Chambers also explains how, "when the United States purchased Louisiana, it acquired a vitiated title, which, if Spain had been at the zenith of her power, would never have been made good." ^{p 26} Chambers concludes, "But for the successful revolt of the West Floridians in 1810, … the title to West Florida would have been an open question until 1819. As it was, the treaty making cession of Florida to the United States specified East and West Florida." ^{p. 46}

In 1813, the United States seized the land between the East Pearl River and the Perdido River.

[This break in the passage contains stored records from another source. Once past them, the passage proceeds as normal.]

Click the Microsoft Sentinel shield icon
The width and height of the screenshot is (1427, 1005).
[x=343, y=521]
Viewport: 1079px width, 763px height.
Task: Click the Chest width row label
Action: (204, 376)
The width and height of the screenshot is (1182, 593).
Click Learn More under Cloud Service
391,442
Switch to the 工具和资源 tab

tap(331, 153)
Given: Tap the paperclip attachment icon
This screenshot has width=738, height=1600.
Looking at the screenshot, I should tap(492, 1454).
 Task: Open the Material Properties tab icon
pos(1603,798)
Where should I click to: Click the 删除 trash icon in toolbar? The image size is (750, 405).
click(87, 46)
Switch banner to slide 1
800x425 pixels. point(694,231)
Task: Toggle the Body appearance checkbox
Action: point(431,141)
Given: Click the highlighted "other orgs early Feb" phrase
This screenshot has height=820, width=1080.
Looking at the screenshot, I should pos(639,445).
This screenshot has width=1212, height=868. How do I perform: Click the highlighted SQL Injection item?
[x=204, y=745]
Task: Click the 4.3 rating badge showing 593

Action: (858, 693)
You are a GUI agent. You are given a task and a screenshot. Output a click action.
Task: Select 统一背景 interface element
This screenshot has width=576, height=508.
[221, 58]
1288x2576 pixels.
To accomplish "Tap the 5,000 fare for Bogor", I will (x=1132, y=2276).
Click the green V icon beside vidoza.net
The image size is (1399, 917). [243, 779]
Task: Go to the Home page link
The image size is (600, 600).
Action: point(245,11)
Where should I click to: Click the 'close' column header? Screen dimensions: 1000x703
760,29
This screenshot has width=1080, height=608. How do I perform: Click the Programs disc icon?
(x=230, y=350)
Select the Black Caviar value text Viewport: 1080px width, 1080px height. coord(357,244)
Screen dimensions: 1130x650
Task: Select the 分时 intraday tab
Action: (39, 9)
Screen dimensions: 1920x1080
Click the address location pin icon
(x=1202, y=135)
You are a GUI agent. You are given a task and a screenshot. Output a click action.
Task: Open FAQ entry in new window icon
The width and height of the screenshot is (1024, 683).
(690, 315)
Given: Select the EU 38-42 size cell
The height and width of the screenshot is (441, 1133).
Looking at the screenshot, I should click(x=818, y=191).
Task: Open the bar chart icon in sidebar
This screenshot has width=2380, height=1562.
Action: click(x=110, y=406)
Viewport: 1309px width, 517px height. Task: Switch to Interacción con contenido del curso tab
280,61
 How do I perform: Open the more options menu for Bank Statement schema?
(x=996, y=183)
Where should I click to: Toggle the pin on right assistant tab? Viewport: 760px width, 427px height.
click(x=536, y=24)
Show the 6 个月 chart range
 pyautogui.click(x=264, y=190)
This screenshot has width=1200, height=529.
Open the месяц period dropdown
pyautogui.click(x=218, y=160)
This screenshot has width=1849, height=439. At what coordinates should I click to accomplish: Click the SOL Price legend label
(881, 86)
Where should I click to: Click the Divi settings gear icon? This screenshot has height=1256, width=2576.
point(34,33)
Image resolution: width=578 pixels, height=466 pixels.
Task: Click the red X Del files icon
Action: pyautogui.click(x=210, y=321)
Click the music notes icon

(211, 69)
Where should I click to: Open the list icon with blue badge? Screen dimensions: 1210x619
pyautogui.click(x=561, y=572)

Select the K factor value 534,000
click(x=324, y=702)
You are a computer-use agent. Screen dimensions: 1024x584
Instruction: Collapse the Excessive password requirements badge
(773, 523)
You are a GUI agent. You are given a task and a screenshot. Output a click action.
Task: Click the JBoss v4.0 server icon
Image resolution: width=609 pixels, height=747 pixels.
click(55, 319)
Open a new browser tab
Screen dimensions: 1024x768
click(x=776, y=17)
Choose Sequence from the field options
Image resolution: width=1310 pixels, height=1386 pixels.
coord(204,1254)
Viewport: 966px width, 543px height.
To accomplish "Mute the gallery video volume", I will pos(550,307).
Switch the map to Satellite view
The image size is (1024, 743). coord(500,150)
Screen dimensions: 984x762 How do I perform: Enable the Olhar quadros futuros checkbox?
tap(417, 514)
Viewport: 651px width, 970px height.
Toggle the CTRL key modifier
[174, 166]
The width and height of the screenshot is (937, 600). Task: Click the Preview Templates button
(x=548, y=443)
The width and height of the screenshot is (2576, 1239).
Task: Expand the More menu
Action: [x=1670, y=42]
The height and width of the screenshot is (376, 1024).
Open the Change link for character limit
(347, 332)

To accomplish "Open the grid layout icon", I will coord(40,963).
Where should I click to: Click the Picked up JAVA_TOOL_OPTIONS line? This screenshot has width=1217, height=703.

Although James Wilkinson was being paid about $4000 a year by the Spanish government, he nonetheless led the United States Army unit that carried out this seizure, the only permanent territorial acquisition during the War of 1812. On September 12-15, 1814, the Royal Navy, the Royal Marines, and Muscogees, attacked Mobile Point in the First Battle of Fort Bowyer; HMS Hermes ran aground during the unsuccessful bombardment and was burned by the British. On February 8, 1815, in the Second Battle of Fort Bowyer, the Royal Navy landed soldiers who successfully set up cannons, howitzers, mortars, and Congreve rocket launchers, and the fort was surrendered on February 12. However, on February 13, HMS Brazen arrived, with news of the Treaty of Ghent.

On July 17, 1821, Colonel José María Callava, the Spanish governor of West Florida, formally delivered West Florida to United States General Andrew Jackson.